At the same time, business groups said the government should focus on plugging tax leakages and addressing corruption and smuggling, instead of removing VAT exemptions and tax incentives.

“If you look at our VAT system, there’s still a lot of inefficiencies. While the VAT exemption is being seen as a leakage, I would say that there are many more leakages in terms of execution,” Makati Business Club Chairman Edgar O. Chua told BusinessWorld on the sidelines of the Philippine Business for Education (PBEd) Leadership Forum on Feb. 18.

Management Association of the Philippines President Donald Patrick L. Lim said the OECD’s proposal should be assessed for its social and inflationary impacts.

“While broadening the VAT base and modernizing corporate incentives can strengthen fiscal sustainability and transparency, reforms must not undermine our regional position in attracting investments or weaken protections for vulnerable sectors,” he said in a Viber message.

Mr. Chua said the government should focus on curbing loopholes in its tax collection system, citing rampant smuggling in the country.

LEAKAGES
The Philippines’ VAT collection efficiency is just about 35% to 40%, significantly lower than the Southeast Asian average of 57%, Asian Consulting Group Chairman and Chief Executive Officer Raymond A. Abrea told a forum on Feb. 17.

In comparison, Thailand has the highest VAT collection efficiency of 71% to 79% despite having the lowest VAT in the region of 7%.

“I guess our VAT system should be better managed to make sure there are no leakages. If it’s not managed properly, I’m sure people are finding their ways around it,” PBEd President and Co-founder Chito B. Salazar told BusinessWorld.

The Philippines’ total outstanding debt ballooned to P17.71 trillion in 2025, bringing the debt ratio to a 20-year high of 63.2% of the gross domestic product (GDP).

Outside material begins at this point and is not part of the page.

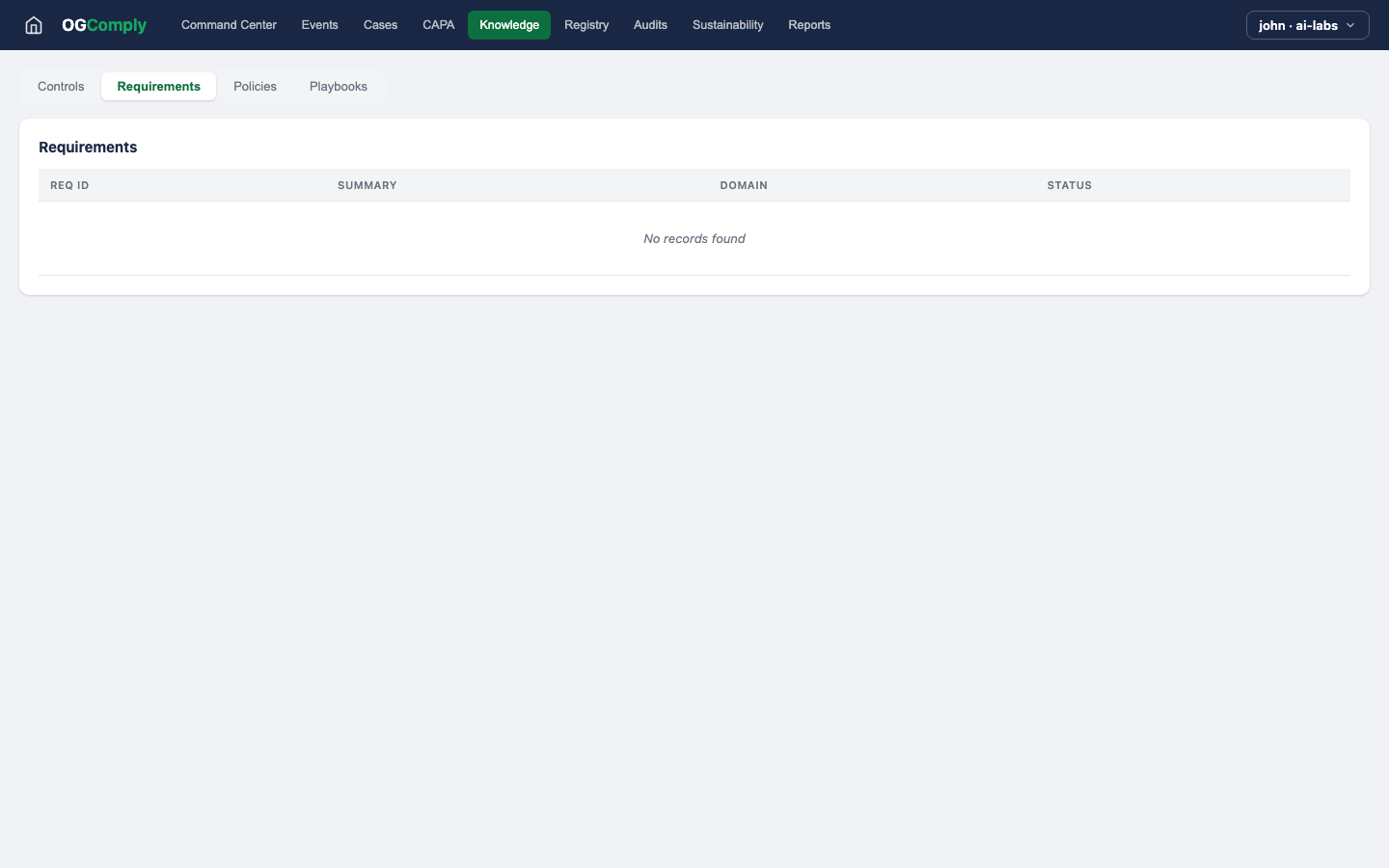Viewport: 1389px width, 868px height.
Task: Click the REQ ID column header
Action: point(69,185)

The OECD estimates the country’s public debt share of the GDP to hit 62.4% in 2026 before declining to 61.6% in 2027.

Federation of Philippine Industries Chairman Elizabeth H. Lee said removing tax relief for senior citizens, schools, and hospitals would dampen consumption and raise costs for vulnerable sectors.

“Any abrupt changes could ripple through households and, at the margins, labor markets, affecting employment and service access. Safeguards are essential and we must be sensitive on the effects of these changes,” she said in a Viber chat.

Jose Rene D. de Grano, president of the Private Hospitals Association of the Philippines, Inc., said the government should focus on addressing corruption to improve its tax take.

“If only we remove corruption in these agencies, there is no need to remove these exemptions and social aids,” he said via Viber.

Anthony C. Leachon, former president of the Philippine College of Physicians, said via text message that removing VAT breaks for private healthcare providers can increase operating costs, translating to higher costs for Filipino patients.

The OECD also recommended the Philippine government phase out tax holidays and focus on expenditure-based corporate tax incentives “to realign incentives with efficiency and fiscal discipline.”

Mr. Lim said a shift toward expenditure-linked incentives is “a positive direction,” but its implementation must be predictable and aligned with regional benchmarks.

“The Philippines competes directly with Vietnam, Indonesia, Thailand, and Malaysia for capital. Our tax reforms must enhance, not dilute, our attractiveness as an investment destination,” he said.